> **EXTRACTED INFORMATION**:
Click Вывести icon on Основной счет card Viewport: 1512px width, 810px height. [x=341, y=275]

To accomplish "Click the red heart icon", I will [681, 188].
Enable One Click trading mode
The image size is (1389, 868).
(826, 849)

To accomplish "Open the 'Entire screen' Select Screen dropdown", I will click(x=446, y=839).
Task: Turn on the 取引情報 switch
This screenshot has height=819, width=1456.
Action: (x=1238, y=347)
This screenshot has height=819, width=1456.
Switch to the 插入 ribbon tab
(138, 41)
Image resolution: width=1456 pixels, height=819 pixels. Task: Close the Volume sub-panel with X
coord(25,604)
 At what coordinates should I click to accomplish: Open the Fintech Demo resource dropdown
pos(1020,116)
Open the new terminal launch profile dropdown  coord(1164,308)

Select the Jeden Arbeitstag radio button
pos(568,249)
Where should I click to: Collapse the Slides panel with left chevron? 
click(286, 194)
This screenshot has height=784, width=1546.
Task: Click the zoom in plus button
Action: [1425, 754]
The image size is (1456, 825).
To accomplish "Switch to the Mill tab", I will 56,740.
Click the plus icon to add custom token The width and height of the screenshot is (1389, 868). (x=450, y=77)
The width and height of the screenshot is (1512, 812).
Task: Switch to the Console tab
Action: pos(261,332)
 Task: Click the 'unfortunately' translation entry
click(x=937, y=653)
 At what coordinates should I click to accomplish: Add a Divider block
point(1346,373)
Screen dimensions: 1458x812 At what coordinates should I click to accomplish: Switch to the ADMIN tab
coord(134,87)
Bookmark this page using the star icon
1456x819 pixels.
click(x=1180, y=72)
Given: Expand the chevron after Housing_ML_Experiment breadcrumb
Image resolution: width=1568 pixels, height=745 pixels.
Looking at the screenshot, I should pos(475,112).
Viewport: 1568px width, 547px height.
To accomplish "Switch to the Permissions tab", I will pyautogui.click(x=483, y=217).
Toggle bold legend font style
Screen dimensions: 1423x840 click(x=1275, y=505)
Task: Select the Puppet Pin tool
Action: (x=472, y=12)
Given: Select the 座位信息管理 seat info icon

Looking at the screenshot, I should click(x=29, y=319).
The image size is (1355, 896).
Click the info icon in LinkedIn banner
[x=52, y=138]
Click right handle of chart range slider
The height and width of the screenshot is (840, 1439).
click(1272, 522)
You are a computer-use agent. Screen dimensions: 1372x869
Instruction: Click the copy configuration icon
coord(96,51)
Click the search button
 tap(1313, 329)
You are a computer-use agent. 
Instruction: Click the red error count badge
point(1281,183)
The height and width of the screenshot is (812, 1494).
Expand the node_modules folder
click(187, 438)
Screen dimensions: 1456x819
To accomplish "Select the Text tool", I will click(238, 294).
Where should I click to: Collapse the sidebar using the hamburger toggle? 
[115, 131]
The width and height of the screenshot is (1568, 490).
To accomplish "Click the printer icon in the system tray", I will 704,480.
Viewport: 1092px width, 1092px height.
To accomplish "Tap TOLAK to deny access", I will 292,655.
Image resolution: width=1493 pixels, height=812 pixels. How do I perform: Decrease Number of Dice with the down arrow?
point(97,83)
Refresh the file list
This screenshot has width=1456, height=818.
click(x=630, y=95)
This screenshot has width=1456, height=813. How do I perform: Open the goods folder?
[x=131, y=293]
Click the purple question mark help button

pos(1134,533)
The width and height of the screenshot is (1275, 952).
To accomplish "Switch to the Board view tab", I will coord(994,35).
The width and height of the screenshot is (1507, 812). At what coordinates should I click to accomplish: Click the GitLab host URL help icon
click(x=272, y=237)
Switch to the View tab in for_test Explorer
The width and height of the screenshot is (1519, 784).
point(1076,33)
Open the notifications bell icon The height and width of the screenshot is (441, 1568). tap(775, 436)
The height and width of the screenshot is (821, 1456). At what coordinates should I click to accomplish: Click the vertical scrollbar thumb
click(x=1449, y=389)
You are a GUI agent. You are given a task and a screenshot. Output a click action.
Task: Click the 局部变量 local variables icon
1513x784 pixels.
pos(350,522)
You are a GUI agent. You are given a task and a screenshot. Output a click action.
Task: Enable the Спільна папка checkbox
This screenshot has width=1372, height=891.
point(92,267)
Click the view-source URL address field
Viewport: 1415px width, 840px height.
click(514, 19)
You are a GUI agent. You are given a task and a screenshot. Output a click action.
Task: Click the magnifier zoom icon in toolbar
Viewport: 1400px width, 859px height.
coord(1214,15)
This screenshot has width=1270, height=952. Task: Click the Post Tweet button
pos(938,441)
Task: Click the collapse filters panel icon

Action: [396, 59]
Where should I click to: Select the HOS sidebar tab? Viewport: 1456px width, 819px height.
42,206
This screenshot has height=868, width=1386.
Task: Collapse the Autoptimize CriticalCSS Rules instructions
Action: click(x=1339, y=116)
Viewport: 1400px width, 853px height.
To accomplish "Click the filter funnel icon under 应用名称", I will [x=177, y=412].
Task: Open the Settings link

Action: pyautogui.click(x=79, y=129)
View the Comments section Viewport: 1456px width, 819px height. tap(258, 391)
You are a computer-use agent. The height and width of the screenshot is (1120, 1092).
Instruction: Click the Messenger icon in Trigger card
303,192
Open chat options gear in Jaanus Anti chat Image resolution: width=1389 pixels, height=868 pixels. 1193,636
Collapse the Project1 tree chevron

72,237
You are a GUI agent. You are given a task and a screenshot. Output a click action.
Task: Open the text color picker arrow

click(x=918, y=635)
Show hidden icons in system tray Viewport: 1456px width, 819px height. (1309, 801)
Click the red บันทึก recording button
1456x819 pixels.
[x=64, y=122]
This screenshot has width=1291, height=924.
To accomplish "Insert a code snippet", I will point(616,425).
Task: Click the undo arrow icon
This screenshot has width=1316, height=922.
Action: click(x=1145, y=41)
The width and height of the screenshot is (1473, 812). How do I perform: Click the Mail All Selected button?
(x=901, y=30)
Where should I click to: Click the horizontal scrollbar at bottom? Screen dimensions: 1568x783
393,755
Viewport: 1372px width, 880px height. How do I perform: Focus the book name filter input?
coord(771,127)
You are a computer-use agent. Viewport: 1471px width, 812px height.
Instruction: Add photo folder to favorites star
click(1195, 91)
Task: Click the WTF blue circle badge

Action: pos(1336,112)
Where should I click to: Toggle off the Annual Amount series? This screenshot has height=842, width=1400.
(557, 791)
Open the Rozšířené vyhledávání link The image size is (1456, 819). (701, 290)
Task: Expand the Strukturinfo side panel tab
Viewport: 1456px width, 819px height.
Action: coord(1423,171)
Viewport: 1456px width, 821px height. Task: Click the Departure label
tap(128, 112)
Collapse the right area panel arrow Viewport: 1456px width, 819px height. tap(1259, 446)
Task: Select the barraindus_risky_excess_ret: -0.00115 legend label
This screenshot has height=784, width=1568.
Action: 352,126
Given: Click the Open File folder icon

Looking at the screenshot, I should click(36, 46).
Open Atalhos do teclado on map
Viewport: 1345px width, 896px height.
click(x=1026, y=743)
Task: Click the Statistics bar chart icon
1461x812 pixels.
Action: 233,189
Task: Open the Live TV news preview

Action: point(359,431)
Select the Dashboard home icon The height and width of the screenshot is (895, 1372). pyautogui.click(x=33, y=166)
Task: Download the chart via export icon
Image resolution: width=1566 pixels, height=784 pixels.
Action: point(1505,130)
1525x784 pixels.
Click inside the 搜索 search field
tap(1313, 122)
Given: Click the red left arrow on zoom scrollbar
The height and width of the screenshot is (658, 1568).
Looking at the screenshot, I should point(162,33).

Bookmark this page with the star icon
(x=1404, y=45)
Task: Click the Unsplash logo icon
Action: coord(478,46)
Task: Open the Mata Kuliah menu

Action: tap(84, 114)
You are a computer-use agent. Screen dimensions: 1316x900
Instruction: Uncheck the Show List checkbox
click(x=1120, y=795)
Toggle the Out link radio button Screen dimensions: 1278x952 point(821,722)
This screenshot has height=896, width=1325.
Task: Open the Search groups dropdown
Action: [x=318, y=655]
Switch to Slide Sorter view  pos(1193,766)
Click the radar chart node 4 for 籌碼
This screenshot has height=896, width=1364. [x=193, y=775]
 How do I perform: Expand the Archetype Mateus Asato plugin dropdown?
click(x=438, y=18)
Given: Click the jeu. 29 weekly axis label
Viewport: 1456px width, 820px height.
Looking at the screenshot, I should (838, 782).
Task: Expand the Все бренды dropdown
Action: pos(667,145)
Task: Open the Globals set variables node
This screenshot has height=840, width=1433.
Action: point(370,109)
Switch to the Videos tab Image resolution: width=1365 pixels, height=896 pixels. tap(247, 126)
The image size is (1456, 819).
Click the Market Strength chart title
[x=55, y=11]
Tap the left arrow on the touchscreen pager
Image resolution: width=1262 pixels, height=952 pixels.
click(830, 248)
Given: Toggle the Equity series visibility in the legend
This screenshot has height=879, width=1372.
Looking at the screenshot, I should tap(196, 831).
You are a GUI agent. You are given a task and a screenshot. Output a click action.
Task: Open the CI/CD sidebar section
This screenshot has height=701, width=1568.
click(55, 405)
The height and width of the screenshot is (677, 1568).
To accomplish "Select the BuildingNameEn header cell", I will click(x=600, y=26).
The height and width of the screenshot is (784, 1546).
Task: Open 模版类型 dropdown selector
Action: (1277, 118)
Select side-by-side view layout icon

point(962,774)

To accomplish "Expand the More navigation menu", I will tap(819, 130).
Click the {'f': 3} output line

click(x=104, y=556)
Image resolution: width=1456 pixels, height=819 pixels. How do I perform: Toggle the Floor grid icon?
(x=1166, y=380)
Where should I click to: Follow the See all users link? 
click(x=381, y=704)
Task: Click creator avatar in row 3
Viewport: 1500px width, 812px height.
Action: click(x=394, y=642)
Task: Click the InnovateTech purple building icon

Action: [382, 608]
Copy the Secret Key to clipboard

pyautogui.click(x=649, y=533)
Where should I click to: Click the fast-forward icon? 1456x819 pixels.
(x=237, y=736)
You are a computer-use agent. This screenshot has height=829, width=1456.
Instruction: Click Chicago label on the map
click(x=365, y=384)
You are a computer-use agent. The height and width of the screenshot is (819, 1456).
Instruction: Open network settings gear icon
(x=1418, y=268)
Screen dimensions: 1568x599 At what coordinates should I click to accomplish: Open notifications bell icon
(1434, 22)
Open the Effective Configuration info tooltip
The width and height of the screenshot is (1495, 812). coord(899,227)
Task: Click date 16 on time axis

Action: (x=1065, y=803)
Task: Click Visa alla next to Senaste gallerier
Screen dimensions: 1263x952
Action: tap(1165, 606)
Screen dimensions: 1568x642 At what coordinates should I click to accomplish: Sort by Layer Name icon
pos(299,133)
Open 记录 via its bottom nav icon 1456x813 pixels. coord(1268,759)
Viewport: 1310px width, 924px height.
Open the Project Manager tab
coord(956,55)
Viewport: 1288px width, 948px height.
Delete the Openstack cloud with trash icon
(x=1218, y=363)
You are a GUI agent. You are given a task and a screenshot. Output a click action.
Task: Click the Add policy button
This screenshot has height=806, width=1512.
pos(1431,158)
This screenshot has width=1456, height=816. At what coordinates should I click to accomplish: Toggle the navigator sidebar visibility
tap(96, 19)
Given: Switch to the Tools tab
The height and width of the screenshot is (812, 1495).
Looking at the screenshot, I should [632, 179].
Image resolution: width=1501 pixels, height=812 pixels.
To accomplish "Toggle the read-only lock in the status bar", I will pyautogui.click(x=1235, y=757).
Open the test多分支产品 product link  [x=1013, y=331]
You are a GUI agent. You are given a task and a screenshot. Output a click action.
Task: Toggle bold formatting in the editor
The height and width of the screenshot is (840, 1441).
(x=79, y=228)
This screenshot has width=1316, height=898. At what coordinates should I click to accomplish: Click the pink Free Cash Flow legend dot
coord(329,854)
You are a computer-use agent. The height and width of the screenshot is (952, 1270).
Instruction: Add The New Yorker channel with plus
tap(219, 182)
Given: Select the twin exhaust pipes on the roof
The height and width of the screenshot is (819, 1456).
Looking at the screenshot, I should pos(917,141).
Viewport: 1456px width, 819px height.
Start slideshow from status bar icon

> **WHAT IS EXPECTED**: The answer must be a single number: the count of lines in the listing that hold the word "section".

> **EXERCISE RESPONSE**: 2